Write again exactly the lines in the listing below, starting at the line with "[Anterior] (15, 154)" and ending at the line with "Late Bill Assistance (97, 780)", both included. Pictures are not copied.
---------- Records for the exercise
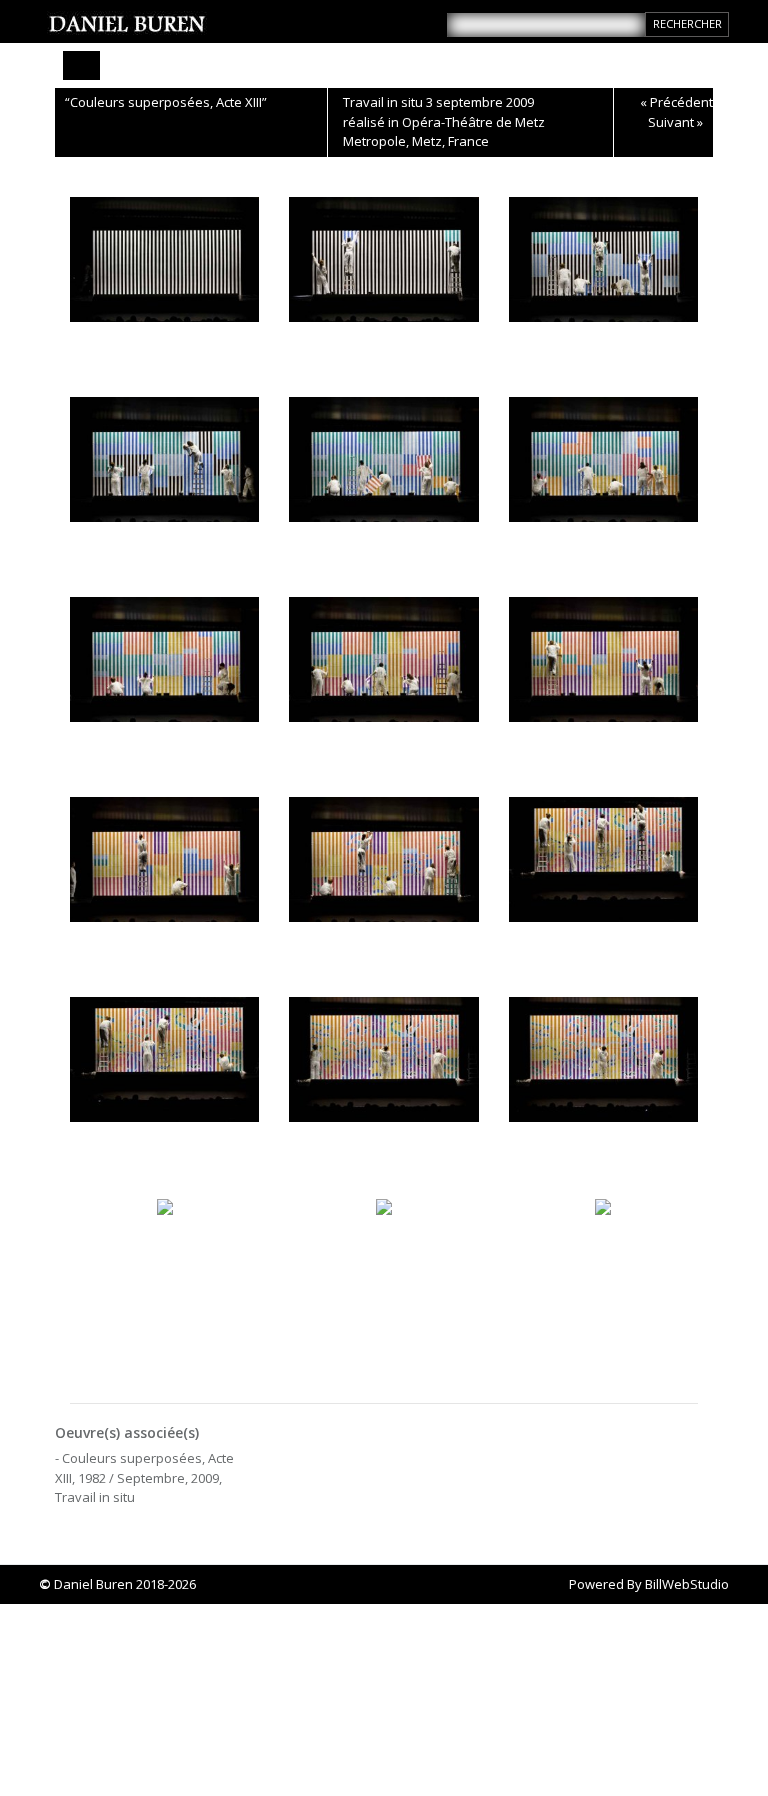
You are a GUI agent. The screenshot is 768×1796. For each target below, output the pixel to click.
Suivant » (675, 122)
--------------------
---------- Records for the exercise
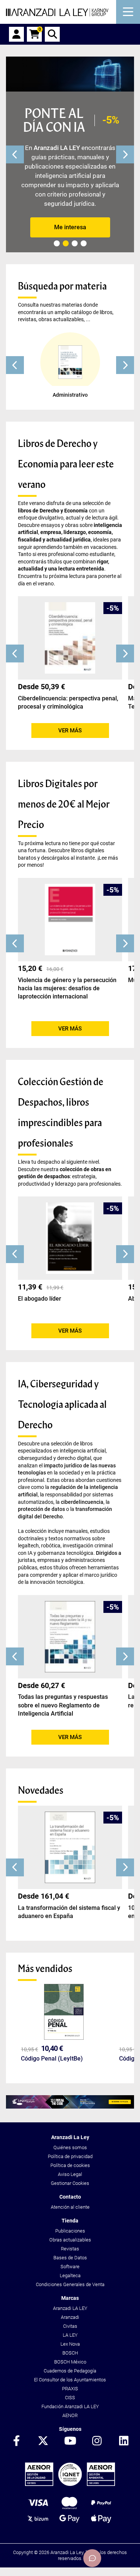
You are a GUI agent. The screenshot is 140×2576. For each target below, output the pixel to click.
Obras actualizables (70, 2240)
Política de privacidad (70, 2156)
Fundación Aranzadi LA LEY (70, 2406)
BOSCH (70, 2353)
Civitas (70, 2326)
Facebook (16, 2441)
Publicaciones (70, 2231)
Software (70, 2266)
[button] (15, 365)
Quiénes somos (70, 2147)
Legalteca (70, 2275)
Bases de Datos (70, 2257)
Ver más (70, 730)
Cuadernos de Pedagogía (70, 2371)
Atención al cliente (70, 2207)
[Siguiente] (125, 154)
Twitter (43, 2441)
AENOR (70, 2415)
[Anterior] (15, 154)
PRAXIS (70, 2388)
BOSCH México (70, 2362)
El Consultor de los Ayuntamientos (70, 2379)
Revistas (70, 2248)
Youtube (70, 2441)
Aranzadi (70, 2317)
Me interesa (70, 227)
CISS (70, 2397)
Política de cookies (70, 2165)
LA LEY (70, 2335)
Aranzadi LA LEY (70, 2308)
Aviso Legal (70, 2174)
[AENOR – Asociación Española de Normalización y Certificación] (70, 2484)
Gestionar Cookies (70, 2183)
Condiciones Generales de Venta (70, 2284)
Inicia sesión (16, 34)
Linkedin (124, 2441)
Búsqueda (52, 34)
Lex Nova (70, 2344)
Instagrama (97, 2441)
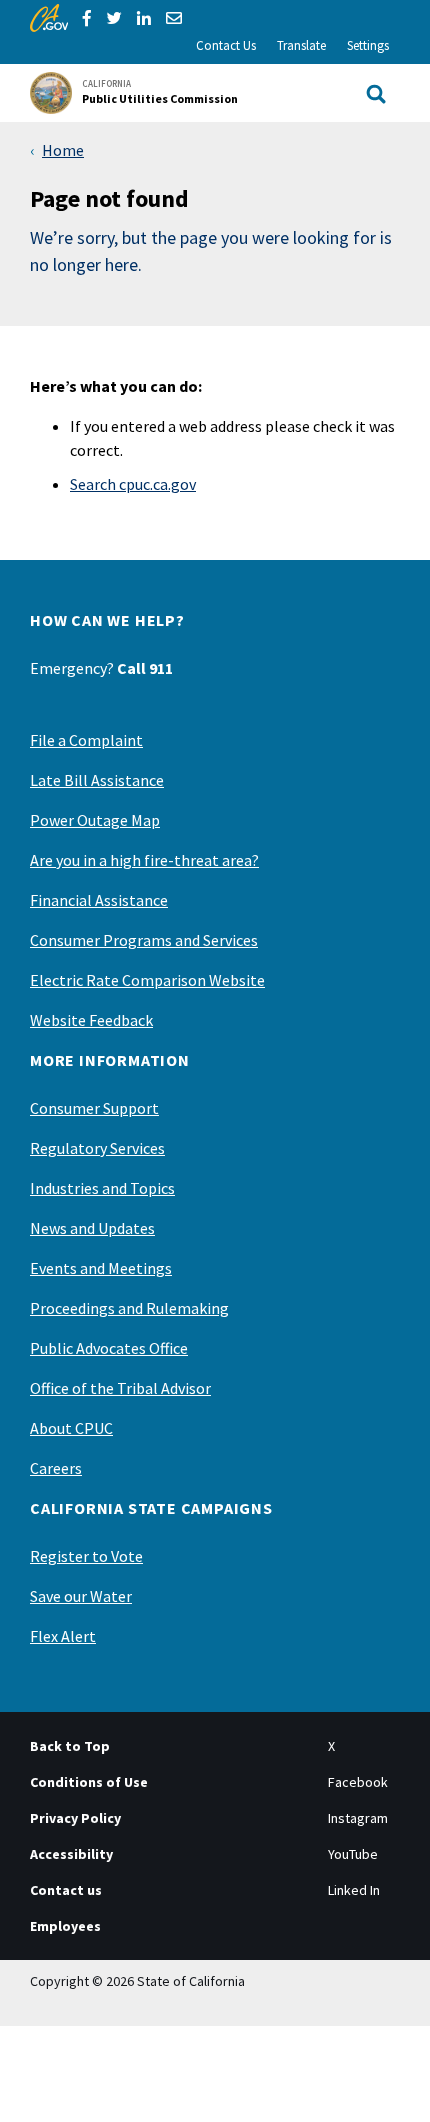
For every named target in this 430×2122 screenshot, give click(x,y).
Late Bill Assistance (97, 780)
--------------------
---------- Records for the exercise
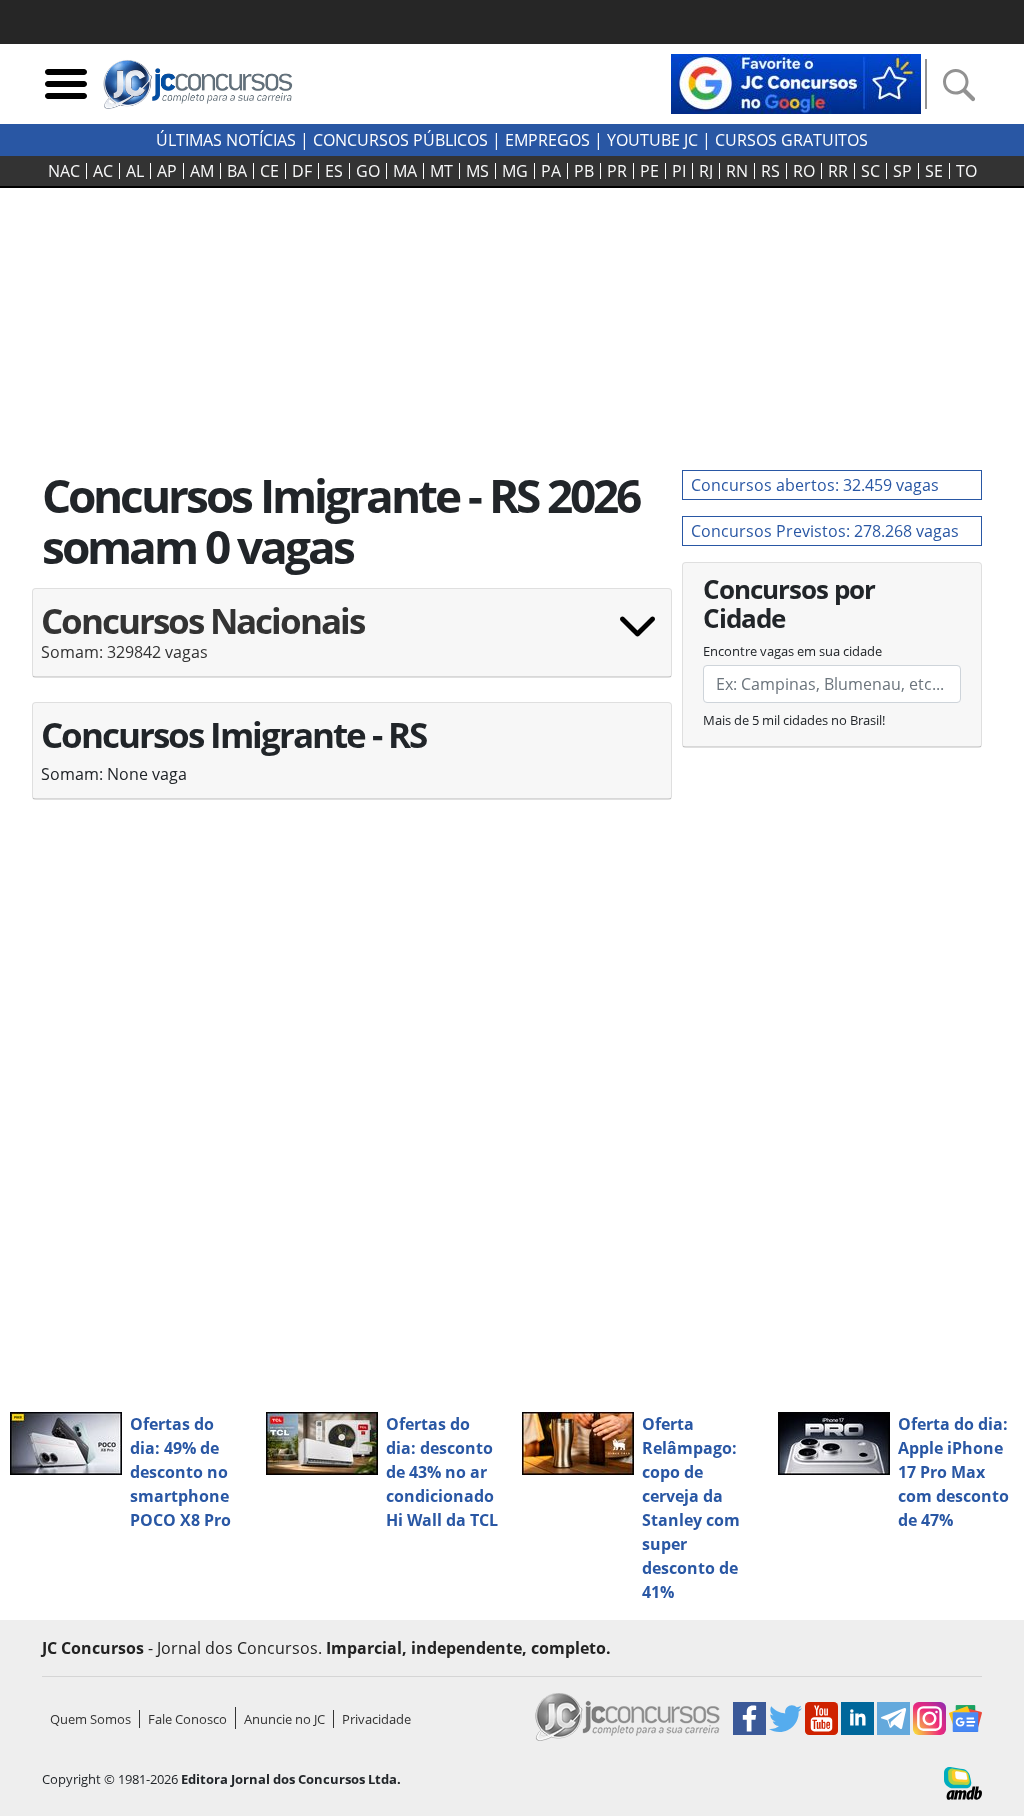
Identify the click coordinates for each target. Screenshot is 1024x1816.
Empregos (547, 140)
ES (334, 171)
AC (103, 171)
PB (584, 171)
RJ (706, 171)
--------------------
> _Response_
[Anterior] (15, 154)
PRAXIS (70, 2388)
BOSCH México (70, 2362)
El Consultor de los Ayuntamientos (70, 2379)
Revistas (70, 2248)
Youtube (70, 2441)
Aranzadi (70, 2317)
Me interesa (70, 227)
CISS (70, 2397)
Política de cookies (70, 2165)
LA LEY (70, 2335)
Aranzadi LA LEY (70, 2308)
Aviso Legal (70, 2174)
[AENOR – Asociación Española de Normalización y Certificación] (70, 2484)
Gestionar Cookies (70, 2183)
Condiciones Generales de Venta (70, 2284)
Inicia sesión (16, 34)
Linkedin (124, 2441)
Búsqueda (52, 34)
Lex Nova (70, 2344)
Instagrama (97, 2441)
For every named target in this 430×2122 screenshot, give click(x,y).
Late Bill Assistance (97, 780)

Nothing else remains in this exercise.